Может, сказалось то, что я ни разу прежде не принимал обличье смертного (а зачем, если есть хтоний?). А может, – что облик этот был не очень… (по оценке Афродиты – «пфе», не более).
Царь Писы Эномай был узкоплечим. Тонкокостным, жилистым. С глубоко посаженными хитрыми глазками цвета нездорового моря. С носом-шильцем, которым полагалось хищно клевать воздух, вот только нос был сбит набок: наверняка после падения с колесницы. Грязно-рыжие кудри вяло пенились вокруг изрядной проплешины на голове. Ноги – кривое колесо, с такими только на тряской дороге равновесие держать.
Пожалуй, единственной примечательной внешностью царя были руки. В них будто ушла вся сила и красота, положенная человеку: мускулистые, с сильными пальцами и застарелыми мозолями от вожжей, чужие руки, руки юнца – на уже начавшем дряхлеть теле…

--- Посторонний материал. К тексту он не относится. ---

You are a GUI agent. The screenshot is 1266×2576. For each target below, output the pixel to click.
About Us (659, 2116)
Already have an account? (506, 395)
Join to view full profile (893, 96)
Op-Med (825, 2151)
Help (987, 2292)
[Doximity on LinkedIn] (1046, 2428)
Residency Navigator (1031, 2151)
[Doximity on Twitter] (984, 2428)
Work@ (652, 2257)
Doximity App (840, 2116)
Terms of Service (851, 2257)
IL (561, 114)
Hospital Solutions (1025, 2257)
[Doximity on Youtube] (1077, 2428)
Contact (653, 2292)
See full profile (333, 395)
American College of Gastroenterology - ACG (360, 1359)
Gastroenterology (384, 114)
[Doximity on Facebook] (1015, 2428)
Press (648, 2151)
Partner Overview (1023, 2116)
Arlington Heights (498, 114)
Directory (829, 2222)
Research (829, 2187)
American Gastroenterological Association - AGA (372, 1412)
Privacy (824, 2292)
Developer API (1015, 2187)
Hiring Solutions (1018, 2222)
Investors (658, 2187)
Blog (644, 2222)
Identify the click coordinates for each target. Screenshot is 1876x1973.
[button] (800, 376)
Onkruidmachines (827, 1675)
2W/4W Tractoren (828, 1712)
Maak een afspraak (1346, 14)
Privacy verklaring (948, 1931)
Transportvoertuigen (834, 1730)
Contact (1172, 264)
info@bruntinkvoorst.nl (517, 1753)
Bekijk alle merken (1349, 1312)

Я сжал и разжал пальцы смертного. Ощупал лицо, потом плечи, особенно плечи, с ними было труднее всего, норовили стать шире, чем нужно… Заглянул в серебряную гладь зеркала.
«Не меняешься, невидимка», – задумчиво отметила Судьба.
Со взглядом ничего поделать так и не мог. Глаза остались черными. Пронизывающими, затягивающими – взгляд Владыки. Зевс бы опознал меня в секунду, хорошо, если Посейдон приглядываться не будет.
Покои басилевса пустовали – сюда не совались навязчивые слуги. Не появлялась томная, виляющая бедрами Гипподамия, из-за которой нынче намечалось состязание.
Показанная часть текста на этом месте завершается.